As the victim in a Massachusetts domestic assault and battery case, can I have the charges dropped?

Massachusetts Assault and Battery

Massachusetts Domestic Assault and Battery

Q: As the victim in a Massachusetts domestic assault and battery case, can I have the charges dropped?

A: If you were the alleged victim of an assault and battery, and criminal charges were brought against someone with whom you have (or had) a special relationship*, then it is no longer your decision whether or not to dismiss the charges.  As the victim in a domestic assault and battery case, you are not filing the criminal charges; that is in the hands of the District Attorney's Office.  You can ask the District Attorney to drop the charges against the defendant, but ultimately it is the prosecutor's decision.  Due to the serious nature of domestic abuse, prosecutors usually will not drop the charges against a defendant solely at the request of the alleged victim.  If on the day of trial the alleged victim is unavailable or unwilling to testify, and without that testimony the prosecutor lacks sufficient evidence to take the case to trial, the case will be dismissed at that time.  The prosecution may still proceed to trial without the alleged victim's testimony if there is other evidence that the abuse occurred, such as bruising or other manifestations of physical abuse, testimony of third party witnesses, or incriminating statements made by the defendant.

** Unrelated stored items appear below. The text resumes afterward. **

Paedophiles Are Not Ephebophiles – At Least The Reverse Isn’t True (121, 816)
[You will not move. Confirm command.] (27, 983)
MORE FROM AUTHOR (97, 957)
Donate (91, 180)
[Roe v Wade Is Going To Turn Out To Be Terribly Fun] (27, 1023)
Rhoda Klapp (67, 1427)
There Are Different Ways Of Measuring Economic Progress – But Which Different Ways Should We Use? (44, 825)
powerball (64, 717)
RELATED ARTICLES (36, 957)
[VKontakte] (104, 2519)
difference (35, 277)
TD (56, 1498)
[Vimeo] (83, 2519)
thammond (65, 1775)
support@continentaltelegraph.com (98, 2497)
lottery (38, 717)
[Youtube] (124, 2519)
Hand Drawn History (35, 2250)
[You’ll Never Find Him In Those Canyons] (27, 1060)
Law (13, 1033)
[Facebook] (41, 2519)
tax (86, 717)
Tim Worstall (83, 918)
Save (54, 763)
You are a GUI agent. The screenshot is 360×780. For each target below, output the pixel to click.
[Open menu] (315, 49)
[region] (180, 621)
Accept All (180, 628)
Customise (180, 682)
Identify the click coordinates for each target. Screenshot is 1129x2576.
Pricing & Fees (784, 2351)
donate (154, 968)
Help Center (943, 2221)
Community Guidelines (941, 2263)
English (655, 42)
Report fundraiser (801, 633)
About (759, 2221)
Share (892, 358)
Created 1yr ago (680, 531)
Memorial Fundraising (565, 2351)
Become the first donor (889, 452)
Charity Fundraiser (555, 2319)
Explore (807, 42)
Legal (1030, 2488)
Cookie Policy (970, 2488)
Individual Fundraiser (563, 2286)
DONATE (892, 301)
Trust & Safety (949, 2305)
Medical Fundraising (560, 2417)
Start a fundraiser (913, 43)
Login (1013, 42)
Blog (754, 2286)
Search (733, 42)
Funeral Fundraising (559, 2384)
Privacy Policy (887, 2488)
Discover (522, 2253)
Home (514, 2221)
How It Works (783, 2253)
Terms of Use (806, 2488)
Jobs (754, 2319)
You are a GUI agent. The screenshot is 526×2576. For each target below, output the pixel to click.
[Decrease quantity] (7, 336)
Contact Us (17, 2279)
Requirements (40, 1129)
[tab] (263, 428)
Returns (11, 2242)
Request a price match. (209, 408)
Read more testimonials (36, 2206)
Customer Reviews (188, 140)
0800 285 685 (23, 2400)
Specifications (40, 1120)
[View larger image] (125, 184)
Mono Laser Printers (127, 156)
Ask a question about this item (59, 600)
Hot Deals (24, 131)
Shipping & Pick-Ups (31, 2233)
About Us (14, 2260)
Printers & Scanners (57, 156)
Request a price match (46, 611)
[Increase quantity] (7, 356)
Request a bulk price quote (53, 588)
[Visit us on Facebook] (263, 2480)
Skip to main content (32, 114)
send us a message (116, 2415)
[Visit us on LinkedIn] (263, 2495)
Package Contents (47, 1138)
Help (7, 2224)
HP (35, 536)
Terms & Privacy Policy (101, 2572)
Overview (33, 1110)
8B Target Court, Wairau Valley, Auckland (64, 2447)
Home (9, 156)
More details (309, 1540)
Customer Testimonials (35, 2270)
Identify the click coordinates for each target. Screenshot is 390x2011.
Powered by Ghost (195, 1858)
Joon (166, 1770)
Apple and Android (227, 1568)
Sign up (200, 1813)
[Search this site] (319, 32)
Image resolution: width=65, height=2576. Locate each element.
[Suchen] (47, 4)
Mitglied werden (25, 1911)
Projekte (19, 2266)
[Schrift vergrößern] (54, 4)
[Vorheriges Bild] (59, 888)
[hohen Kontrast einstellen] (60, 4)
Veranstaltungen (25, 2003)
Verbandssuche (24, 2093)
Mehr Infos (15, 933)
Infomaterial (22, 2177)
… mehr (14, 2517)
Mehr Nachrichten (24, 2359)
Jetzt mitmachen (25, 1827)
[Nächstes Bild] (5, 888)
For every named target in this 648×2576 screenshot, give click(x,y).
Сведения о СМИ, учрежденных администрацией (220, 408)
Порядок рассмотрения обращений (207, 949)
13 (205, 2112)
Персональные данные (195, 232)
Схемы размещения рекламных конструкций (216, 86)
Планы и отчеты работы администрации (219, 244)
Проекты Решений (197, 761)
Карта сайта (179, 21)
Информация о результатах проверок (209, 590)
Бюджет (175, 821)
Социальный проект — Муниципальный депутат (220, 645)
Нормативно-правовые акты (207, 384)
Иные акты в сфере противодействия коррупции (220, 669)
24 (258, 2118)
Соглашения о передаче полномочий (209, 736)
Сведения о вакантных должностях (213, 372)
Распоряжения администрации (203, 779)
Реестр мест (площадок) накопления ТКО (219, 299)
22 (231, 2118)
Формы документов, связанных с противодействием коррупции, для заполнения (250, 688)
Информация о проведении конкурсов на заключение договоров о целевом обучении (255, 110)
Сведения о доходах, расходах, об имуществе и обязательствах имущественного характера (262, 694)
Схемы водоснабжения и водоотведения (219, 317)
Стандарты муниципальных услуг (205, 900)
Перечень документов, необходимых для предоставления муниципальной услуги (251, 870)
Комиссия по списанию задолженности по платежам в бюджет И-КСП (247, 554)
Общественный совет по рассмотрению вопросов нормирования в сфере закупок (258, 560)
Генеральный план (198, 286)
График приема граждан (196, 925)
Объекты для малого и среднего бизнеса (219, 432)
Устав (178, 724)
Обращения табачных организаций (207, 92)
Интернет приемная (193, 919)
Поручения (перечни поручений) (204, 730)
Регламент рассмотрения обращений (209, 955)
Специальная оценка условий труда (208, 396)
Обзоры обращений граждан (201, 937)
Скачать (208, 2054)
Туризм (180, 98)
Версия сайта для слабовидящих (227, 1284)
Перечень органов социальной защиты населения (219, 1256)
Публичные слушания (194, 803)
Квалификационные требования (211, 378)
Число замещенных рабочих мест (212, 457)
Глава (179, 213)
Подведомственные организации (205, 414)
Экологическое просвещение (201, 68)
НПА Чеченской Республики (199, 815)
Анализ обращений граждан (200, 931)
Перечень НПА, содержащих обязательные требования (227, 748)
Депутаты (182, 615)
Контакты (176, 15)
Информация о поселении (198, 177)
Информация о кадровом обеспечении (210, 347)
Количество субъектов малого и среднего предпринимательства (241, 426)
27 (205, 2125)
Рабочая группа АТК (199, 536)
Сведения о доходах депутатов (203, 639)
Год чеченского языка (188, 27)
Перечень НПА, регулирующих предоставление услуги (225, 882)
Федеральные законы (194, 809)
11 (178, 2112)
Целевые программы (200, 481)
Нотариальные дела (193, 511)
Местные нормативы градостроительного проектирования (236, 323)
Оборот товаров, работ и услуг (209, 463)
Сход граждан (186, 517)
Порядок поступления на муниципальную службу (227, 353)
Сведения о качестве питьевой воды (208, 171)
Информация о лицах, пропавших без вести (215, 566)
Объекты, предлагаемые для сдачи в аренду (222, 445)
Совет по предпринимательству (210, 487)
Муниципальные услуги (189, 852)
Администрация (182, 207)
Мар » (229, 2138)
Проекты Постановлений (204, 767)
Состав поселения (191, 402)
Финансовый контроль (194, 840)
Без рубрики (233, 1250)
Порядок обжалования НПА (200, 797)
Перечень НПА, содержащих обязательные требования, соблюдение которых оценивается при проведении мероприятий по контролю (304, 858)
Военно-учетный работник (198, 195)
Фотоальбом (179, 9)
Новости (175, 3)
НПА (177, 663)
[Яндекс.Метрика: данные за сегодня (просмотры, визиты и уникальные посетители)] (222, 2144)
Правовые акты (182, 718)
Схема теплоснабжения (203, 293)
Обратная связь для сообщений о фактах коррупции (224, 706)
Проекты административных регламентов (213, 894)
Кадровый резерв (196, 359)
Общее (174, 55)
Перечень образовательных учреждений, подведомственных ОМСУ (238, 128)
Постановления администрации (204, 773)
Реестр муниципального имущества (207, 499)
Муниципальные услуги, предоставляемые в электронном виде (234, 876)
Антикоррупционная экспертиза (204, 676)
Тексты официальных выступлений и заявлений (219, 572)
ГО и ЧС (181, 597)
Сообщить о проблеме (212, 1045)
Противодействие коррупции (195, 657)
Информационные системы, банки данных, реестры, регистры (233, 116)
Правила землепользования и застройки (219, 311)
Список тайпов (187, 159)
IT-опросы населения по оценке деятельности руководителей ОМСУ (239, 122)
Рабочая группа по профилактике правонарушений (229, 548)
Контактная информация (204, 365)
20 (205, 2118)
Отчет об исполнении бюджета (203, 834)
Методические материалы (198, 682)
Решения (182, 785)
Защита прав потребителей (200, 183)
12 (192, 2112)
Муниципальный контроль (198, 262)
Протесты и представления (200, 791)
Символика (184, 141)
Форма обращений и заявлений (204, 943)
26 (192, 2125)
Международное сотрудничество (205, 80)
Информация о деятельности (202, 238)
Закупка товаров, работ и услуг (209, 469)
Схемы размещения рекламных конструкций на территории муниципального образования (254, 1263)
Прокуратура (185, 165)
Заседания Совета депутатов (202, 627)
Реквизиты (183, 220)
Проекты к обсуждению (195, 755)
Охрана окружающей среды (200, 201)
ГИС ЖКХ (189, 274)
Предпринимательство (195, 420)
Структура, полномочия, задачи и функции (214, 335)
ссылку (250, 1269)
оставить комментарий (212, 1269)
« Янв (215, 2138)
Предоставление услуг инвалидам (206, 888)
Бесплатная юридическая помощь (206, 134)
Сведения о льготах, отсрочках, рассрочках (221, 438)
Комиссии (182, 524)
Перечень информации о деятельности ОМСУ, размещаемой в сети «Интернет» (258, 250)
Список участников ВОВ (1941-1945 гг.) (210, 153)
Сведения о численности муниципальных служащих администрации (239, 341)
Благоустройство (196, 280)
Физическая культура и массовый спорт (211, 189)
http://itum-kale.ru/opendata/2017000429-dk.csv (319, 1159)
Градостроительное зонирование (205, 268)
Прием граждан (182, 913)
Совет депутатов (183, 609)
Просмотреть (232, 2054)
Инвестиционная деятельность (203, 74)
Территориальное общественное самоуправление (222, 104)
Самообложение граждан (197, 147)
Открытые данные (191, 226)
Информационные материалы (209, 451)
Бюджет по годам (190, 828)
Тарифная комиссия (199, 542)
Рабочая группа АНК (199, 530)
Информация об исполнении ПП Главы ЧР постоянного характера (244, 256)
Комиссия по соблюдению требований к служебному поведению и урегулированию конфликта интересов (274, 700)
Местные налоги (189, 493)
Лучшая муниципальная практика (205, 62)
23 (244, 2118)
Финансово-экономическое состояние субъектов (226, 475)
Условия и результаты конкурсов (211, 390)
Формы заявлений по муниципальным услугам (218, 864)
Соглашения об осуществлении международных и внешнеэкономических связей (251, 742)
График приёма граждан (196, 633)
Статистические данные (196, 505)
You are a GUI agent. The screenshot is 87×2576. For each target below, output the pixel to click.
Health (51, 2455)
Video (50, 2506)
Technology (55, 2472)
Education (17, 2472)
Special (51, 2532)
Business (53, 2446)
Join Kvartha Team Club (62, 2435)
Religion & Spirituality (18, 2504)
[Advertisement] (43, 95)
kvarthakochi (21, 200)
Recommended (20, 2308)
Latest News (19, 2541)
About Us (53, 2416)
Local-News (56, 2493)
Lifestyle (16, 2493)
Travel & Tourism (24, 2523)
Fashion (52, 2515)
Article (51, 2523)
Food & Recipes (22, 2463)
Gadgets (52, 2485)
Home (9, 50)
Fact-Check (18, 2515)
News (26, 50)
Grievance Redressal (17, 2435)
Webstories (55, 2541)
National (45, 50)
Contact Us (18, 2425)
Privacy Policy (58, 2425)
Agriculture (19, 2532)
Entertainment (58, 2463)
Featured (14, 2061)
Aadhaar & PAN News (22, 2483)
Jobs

* Only the following specific relationships between defendant and victim render the case a domestic assault or domestic assault and battery in Massachusetts:

Persons who:

(a) are or were married to one another;

(b) are or were residing together in the same household;

(c) are or were related by blood or marriage;

(d) having a child in common regardless of whether they have ever married or lived together; or

(e) are or have been in a substantive dating or engagement relationship.